• **Task requirements**:
1) Answer the following questions using the Arachne text.
(a) In what medium did Arachne work?
(b) In what form did Athene appear when she advised Arachne to be patient?
(c) From what did Arachne hang herself?
2) Reproduce word for word the passage of the Arachne text that begins at the words "Arachne saw no" and ends after the words "his various amours.".
3) According to the Arachne text, what did Athene depict in her weaving? List every subject named.

• **Text for analysis**:
=== Begin Enclosure ===

26 April 2007


Arachne was the first atheist. It wasn't that she didn't believe in the existence of the gods, for the gods in those days left no uncertainty as to their being. It was their behavior that she did not believe in. They were rude and temperamental with constant demands for attention, and although they had not created the world, they ruled it on their whims. They had many whims, which they allowed themselves to be ruled by.

Arachne was an artist. The medium through which she worked was textiles. She was a weaver. Weaving required both skill and reason to bring about the designs she wrought. The designs themselves came from her passion. She was an artist, a creator, and she was proud. Even the gods, she said, could not do as well as she did. She said no one had taught her. Her skill came out of nowhere. She said it came of herself.

Athene, goddess of wisdom and weaving, heard these words and did not like them. She warned the girl not to be so proud, not to be so defiant. Appearing as an old woman, she advised the young girl to be patient.

Arachne saw no point in belittling herself. She told the goddess, come and see. She told the goddess, let's compete. Let everyone see.

The goddess lost enough of patience to accept the challenge.

Both women wove.

Athene showed the gods in all their glory, her triumph in Athens, and Zeus on his throne.

Arachne showed the gods in their indiscretions, Zeus and his various amours.

Angry Athene now lost all patience, destroyed the girl's work and her loom. For Arachne, the gods stopped being funny. Where was reason if the goddess of wisdom gave in to vanity? Where was justice if Athene herself forgot it?

Arachne hanged herself. She hanged herself from her own, woven girdle.

Athene had another idea. She turned Arachne into a spider, to spin webs forever, to hang from fine threads, a humble reminder that even the powerful cannot hide the truth.

=== End Enclosure ===

• **Collected material**:

=== Begin Enclosure ===

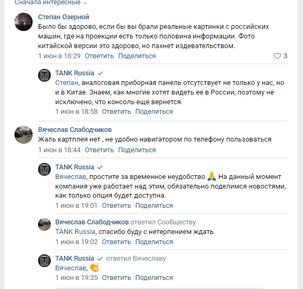
Task: Open the '1 июн в 19:02' timestamp link
Action: pyautogui.click(x=77, y=242)
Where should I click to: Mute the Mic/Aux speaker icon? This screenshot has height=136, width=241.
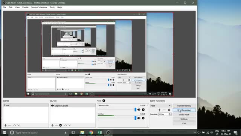point(139,118)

=== End Enclosure ===

• **Answers given**:
1)
(a) Textiles; she was a weaver.
(b) As an old woman.
(c) From her own woven girdle.

2)
Arachne saw no point in belittling herself. She told the goddess, come and see. She told the goddess, let's compete. Let everyone see.

The goddess lost enough of patience to accept the challenge.

Both women wove.

Athene showed the gods in all their glory, her triumph in Athens, and Zeus on his throne.

Arachne showed the gods in their indiscretions, Zeus and his various amours.

3)
- The gods in all their glory
- Her triumph in Athens
- Zeus on his throne